◆ **STATED PROBLEM**: Rename every "icon" to "button" in the lines below and reproduce them with nothing else changed.
☆ ☆ ☆ ☆
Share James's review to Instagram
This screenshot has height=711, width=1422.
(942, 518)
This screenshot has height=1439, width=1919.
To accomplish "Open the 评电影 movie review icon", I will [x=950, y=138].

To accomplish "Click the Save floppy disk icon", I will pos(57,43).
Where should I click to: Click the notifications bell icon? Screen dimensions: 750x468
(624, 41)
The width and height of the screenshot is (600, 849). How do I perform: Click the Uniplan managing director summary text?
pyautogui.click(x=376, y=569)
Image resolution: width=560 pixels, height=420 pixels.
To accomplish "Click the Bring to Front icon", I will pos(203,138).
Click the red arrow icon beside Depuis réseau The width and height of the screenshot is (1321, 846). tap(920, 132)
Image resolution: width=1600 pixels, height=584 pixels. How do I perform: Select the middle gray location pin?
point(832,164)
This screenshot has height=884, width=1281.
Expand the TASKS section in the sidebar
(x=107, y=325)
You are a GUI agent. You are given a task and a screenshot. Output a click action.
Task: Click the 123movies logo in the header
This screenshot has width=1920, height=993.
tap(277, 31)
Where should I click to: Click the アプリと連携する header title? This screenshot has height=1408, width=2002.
☆ ☆ ☆ ☆
◆ **RESPONSE TO THE EXERCISE**:
Share James's review to Instagram
This screenshot has height=711, width=1422.
(942, 518)
This screenshot has height=1439, width=1919.
To accomplish "Open the 评电影 movie review button", I will [x=950, y=138].

To accomplish "Click the Save floppy disk button", I will pos(57,43).
Where should I click to: Click the notifications bell button? Screen dimensions: 750x468
(624, 41)
The width and height of the screenshot is (600, 849). How do I perform: Click the Uniplan managing director summary text?
pyautogui.click(x=376, y=569)
Image resolution: width=560 pixels, height=420 pixels.
To accomplish "Click the Bring to Front button", I will pos(203,138).
Click the red arrow button beside Depuis réseau The width and height of the screenshot is (1321, 846). tap(920, 132)
Image resolution: width=1600 pixels, height=584 pixels. How do I perform: Select the middle gray location pin?
point(832,164)
This screenshot has height=884, width=1281.
Expand the TASKS section in the sidebar
(x=107, y=325)
You are a GUI agent. You are given a task and a screenshot. Output a click action.
Task: Click the 123movies logo in the header
This screenshot has width=1920, height=993.
tap(277, 31)
Where should I click to: Click the アプリと連携する header title? This screenshot has height=1408, width=2002.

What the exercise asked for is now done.